**Direction**
Recast the entries from the line containing "You are a GUI" through the line containing "[x=356, y=92]", both included, as a numbered list without blank lines. Leave the pictures out.

>> Begin Dataset rows

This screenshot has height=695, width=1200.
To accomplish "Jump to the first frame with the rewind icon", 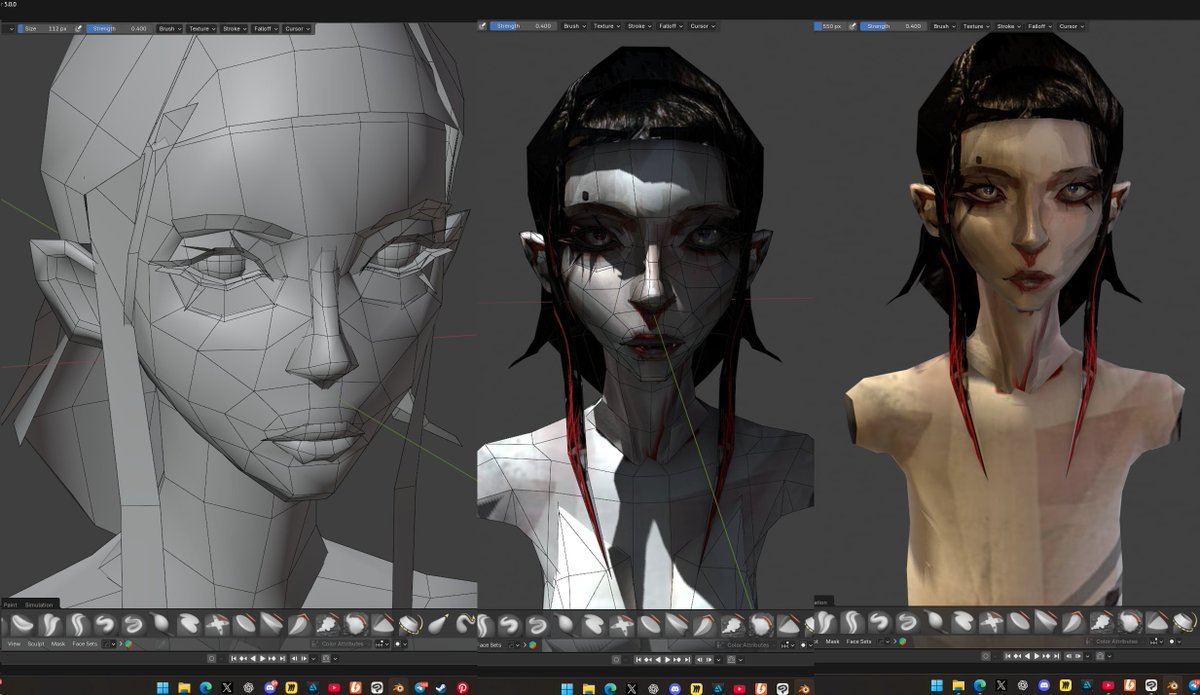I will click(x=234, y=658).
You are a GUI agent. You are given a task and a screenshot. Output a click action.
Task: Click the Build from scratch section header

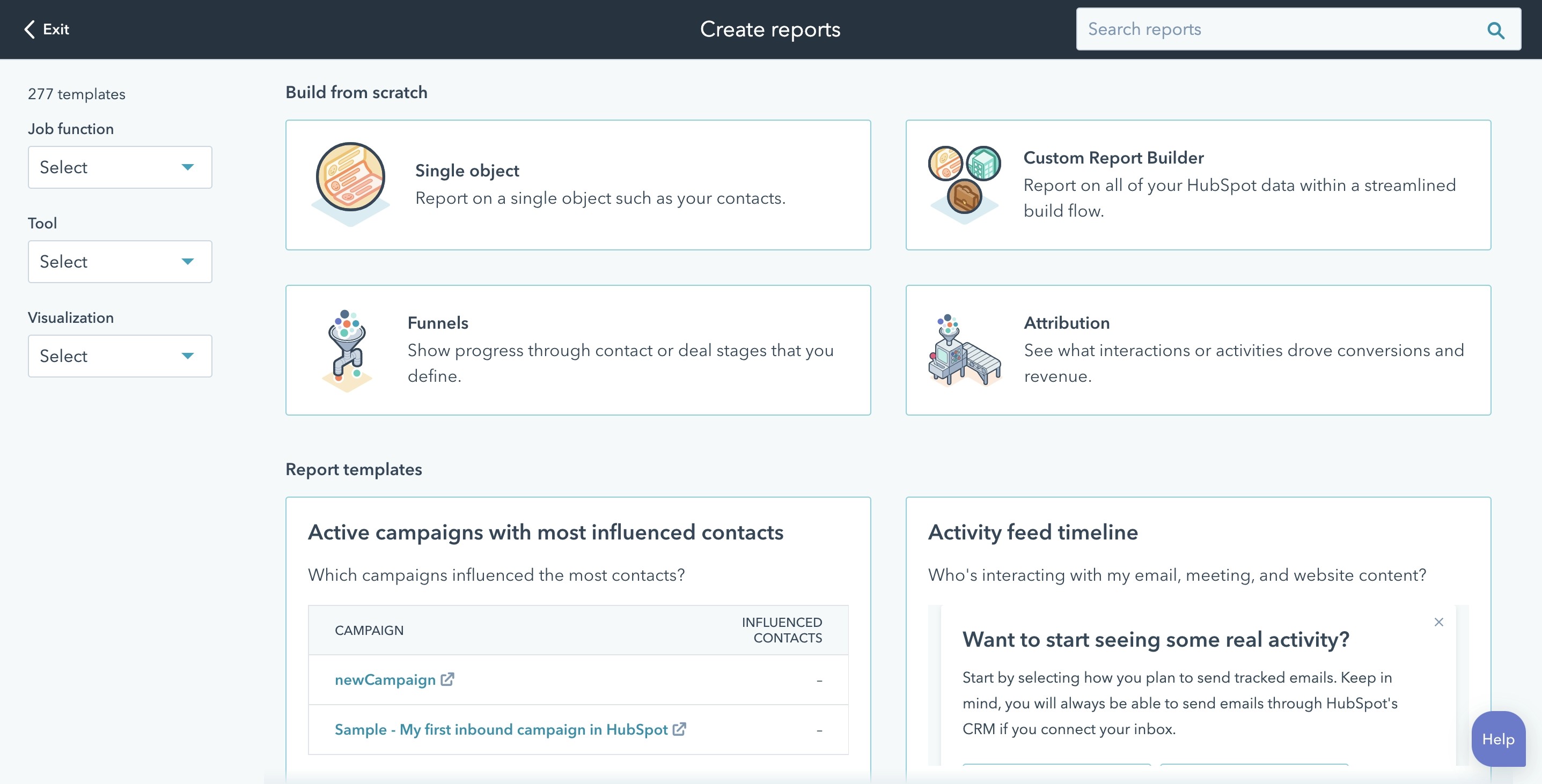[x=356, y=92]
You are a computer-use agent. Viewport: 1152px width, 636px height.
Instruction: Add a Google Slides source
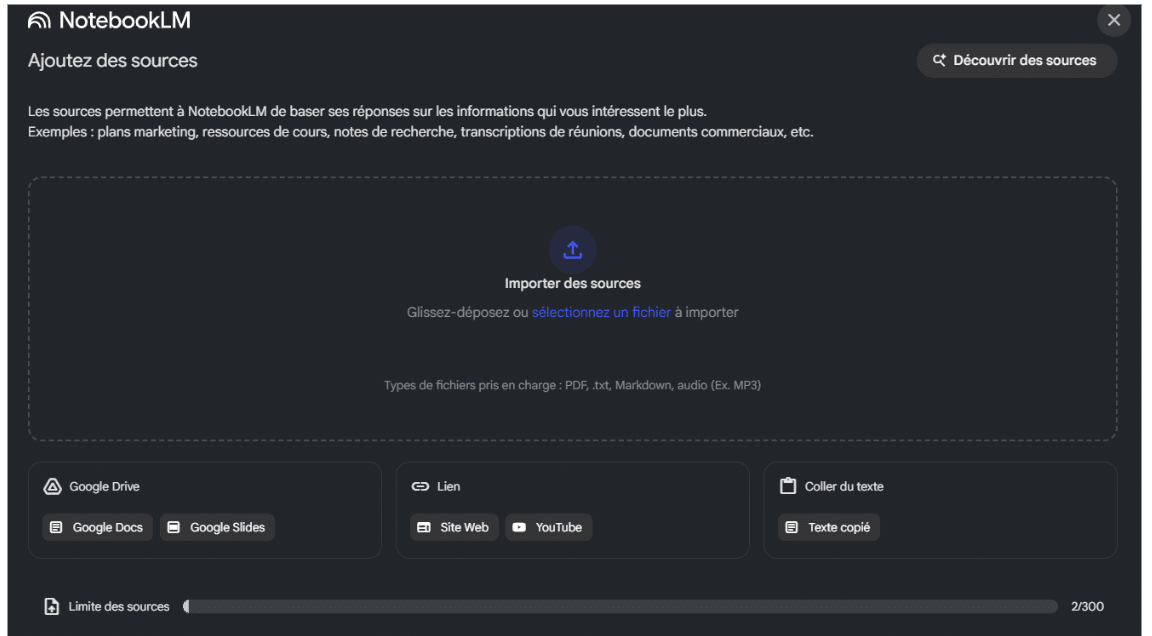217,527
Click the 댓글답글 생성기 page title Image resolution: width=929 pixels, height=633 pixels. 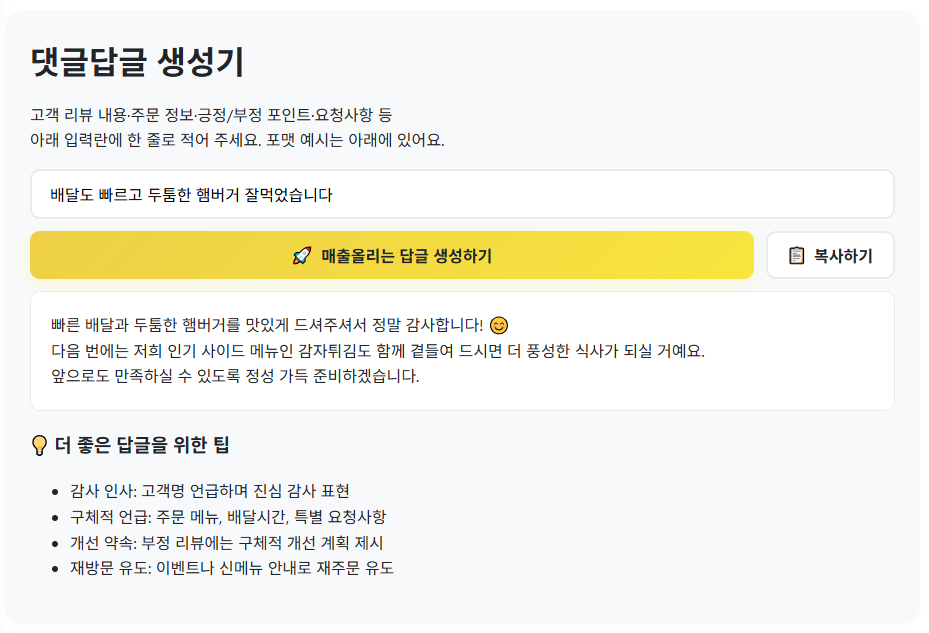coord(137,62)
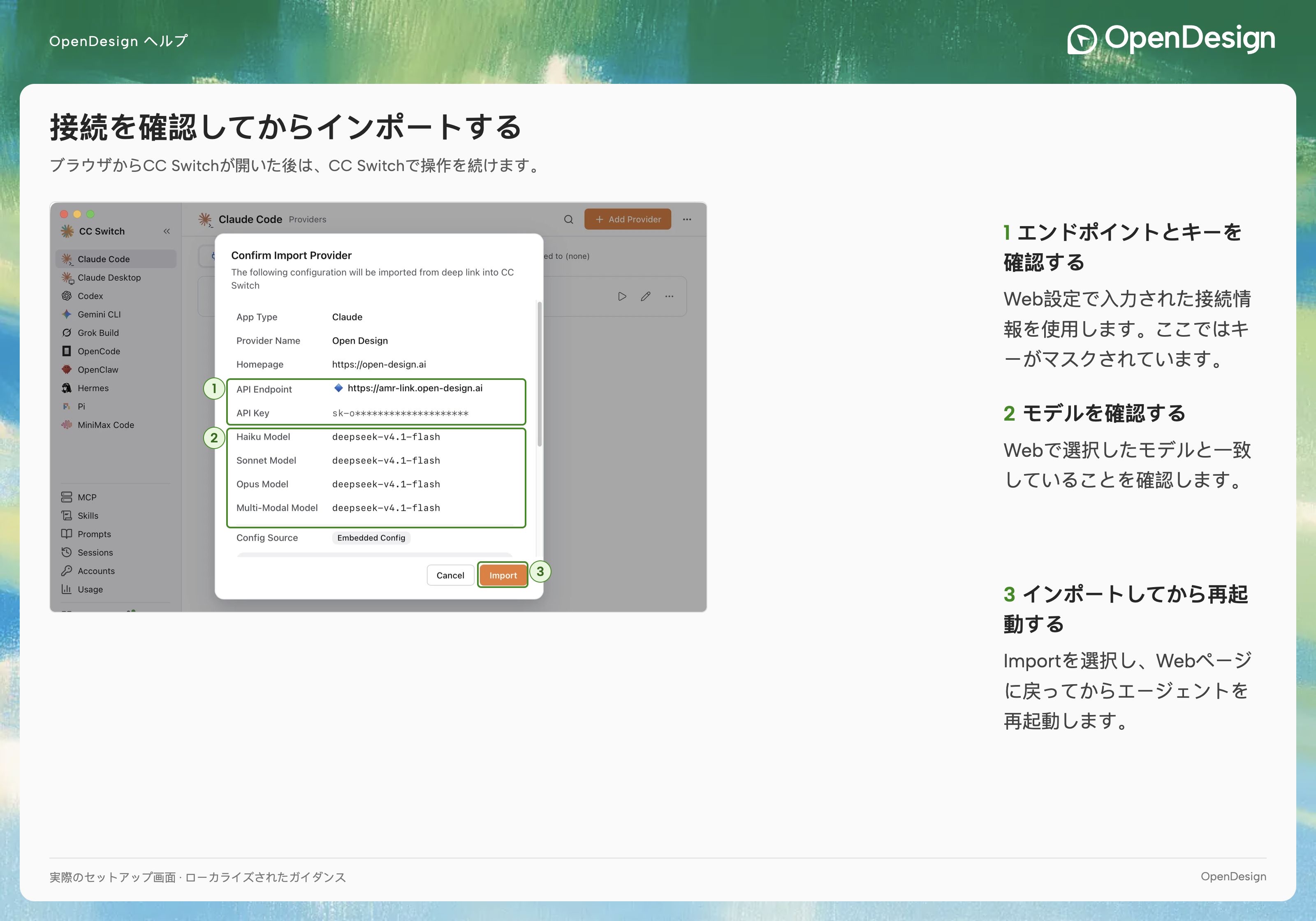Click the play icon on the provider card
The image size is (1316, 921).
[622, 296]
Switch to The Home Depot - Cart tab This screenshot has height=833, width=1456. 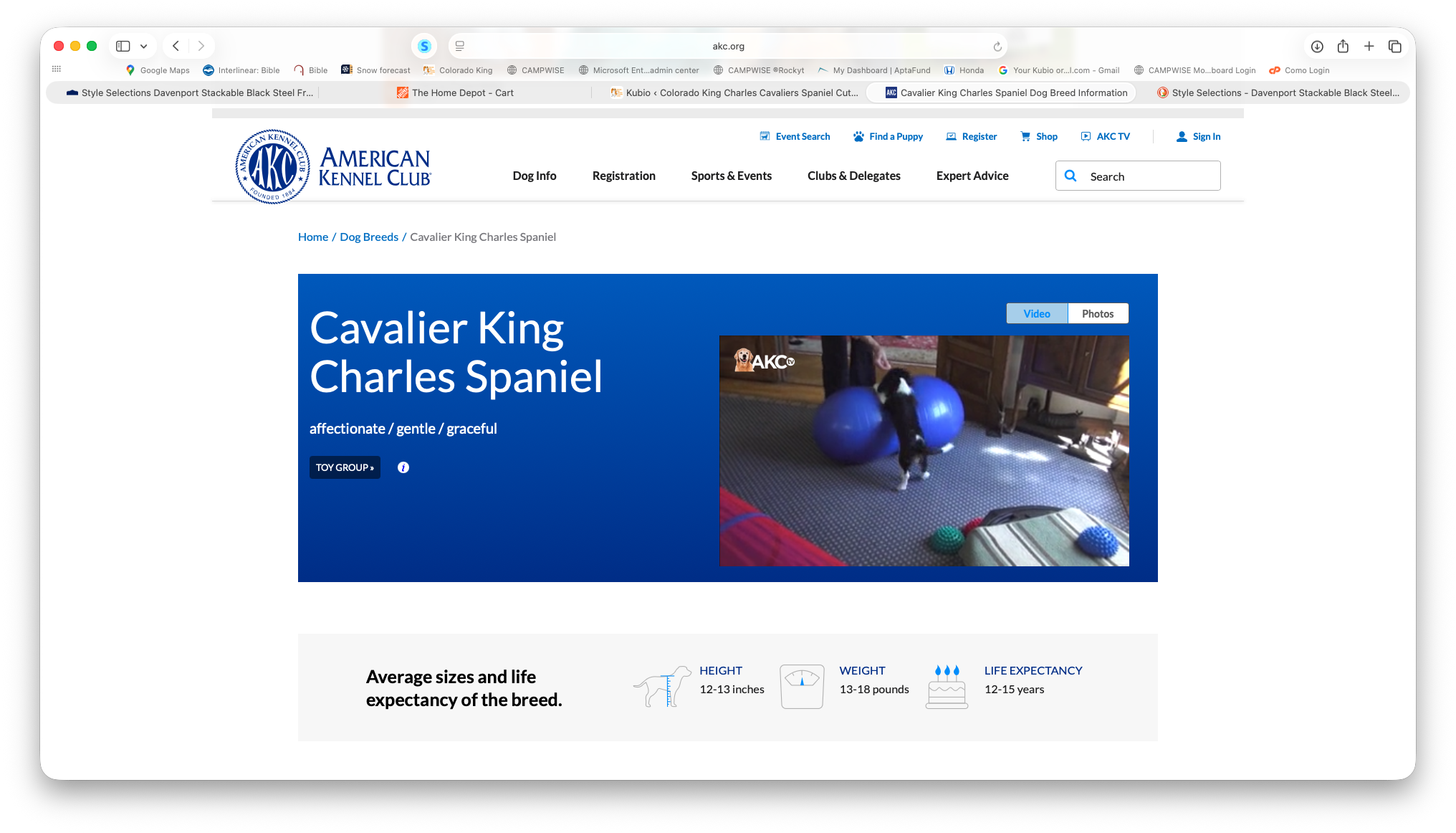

>> End Dataset rows

**Complete answer**
1. You are a GUI agent. You are given a task and a screenshot. Output a click action.
2. Task: Click the Build from scratch section header
3. [x=356, y=92]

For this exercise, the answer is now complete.